• QUÉ HACER: Enumera, en orden de aparición, todas las personas que el texto sobre el palo con ginebra menciona por su nombre.

• TEXTO FACILITADO:
■ ■ ■ ■ ■

Un palo con ginebra en el momento preciso –todo es una cuestión de ritmo, especialmente cuando se trata de virtuosos vicios— otorga cierta serenidad en medio del esperpento político.

Algo muy necesario, pues hay alarma por todo el ruedo celtibérico. En la sociedad, que ve como sus derechos son recortados de manera peligrosa y tiene la mosca tras la oreja por si alguna vez se los devolverán (a veces es peor el remedio que la enfermedad). Entre los magistrados, que observan cómo unos ministros madurados a la venezolana pretenden cargarse la poquita independencia que todavía queda en el poder judicial ( «¡Montesquieu ha muerto!», llegó a gritar con acento revolucionario un Alfonso Guerra que, a la vista de cómo han involucionado en su partido, hoy semeja un prócer moderado). Entre muchos médicos y científicos, que no aguantan la incapacidad de ese tándem de gerentes pandémicos con pinta de iluminados curanderos, formado por un filósofo sofista y un aspirante a celebrity.

Pero dejadme regresar al nirvana alcohólico que ofrece un buen palo con ginebra, antiguo cocktail pitiuso cuya fórmula aprendí de Juanito de Ebusus y Bartolo del Coto de Portmany. Su mágica alquimia va más allá del espejismo que ilusiona al beduino del desierto. Lo sé porque mientras navego por el Vedrá escucho balar a una cabra que milagrosamente ha esquivado los tiros de los ecologistas del Govern, tan aficionados a los safaris caprinos con nocturnidad y alevosía para no alarmar a la opinión pública. ¡Toma nísperos de transparencia progre y sensibilidad animal!

La cabra bala mientras yo bebo. La tarde cayendo está y la mar se torna color de vino. Como diría el Dr.Chrichton: La vida siempre se abre camino.

■ ■ ■ ■ ■

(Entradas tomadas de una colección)
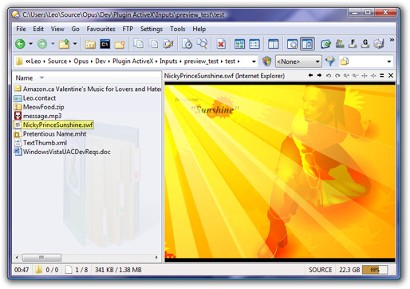Click the Find files magnifier icon
This screenshot has height=289, width=410.
[x=202, y=44]
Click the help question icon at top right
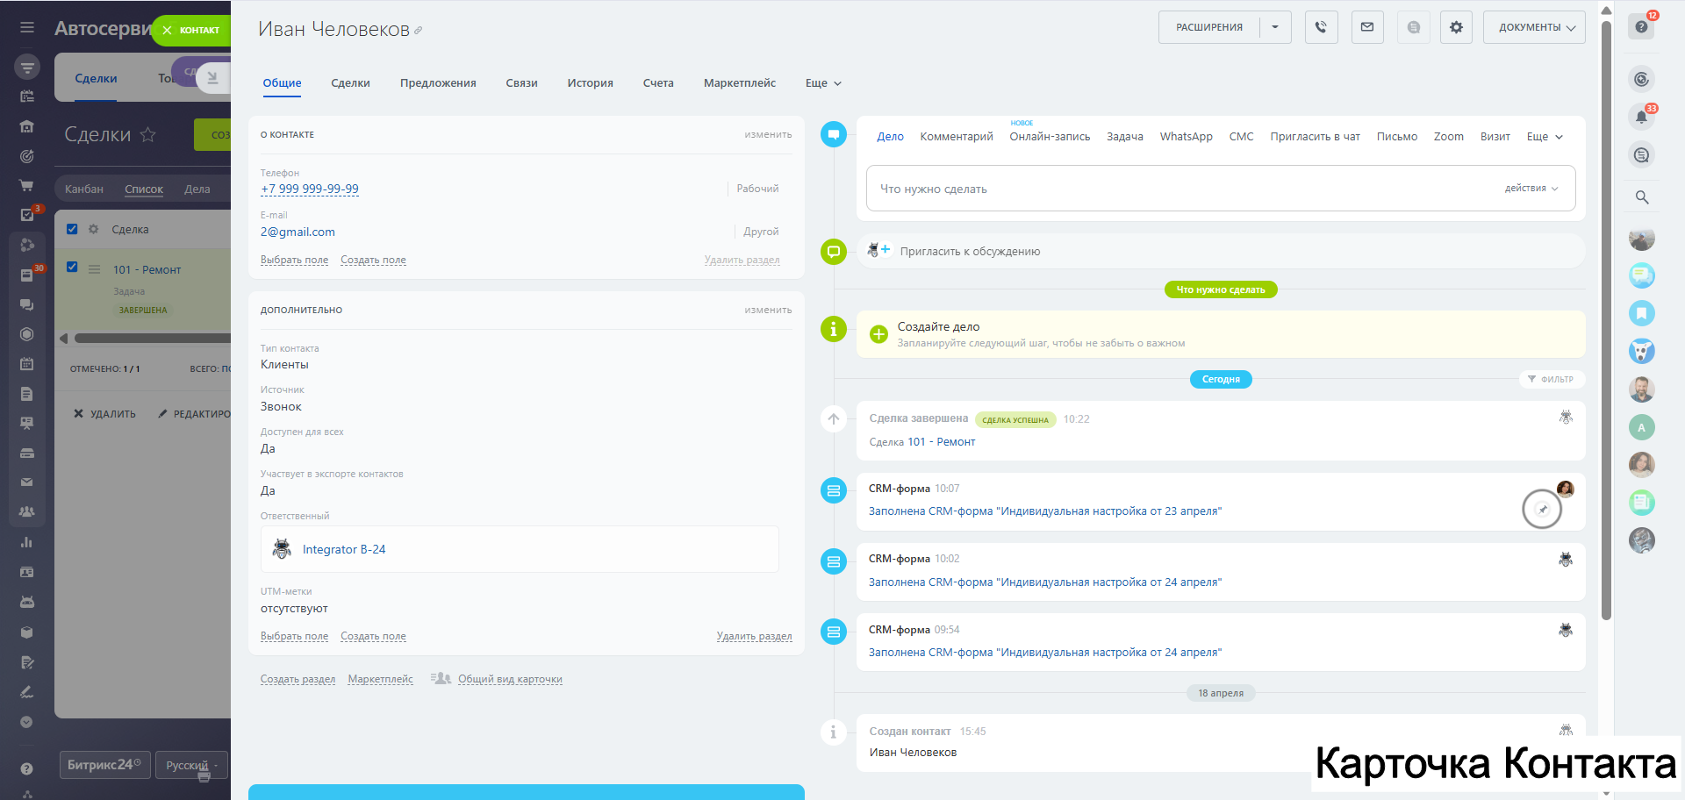This screenshot has height=800, width=1685. coord(1641,26)
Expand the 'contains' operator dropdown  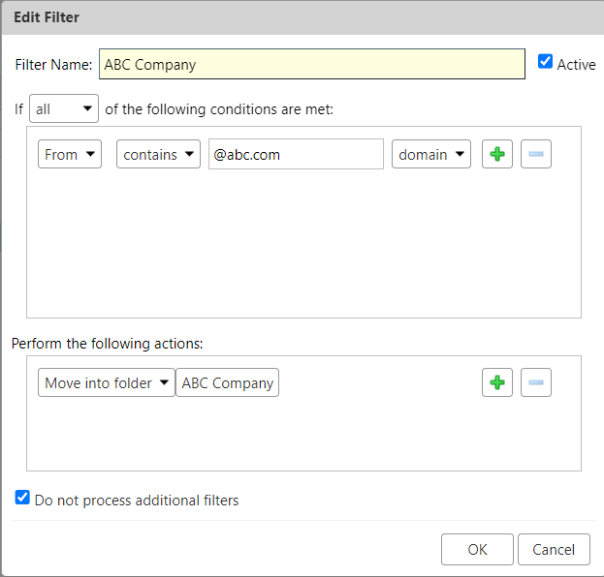tap(158, 154)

■ ■ ■ ■ ■

• SOLUCIÓN DEL EJERCICIO:
Montesquieu
Alfonso Guerra
Juanito de Ebusus
Bartolo del Coto de Portmany
Dr. Chrichton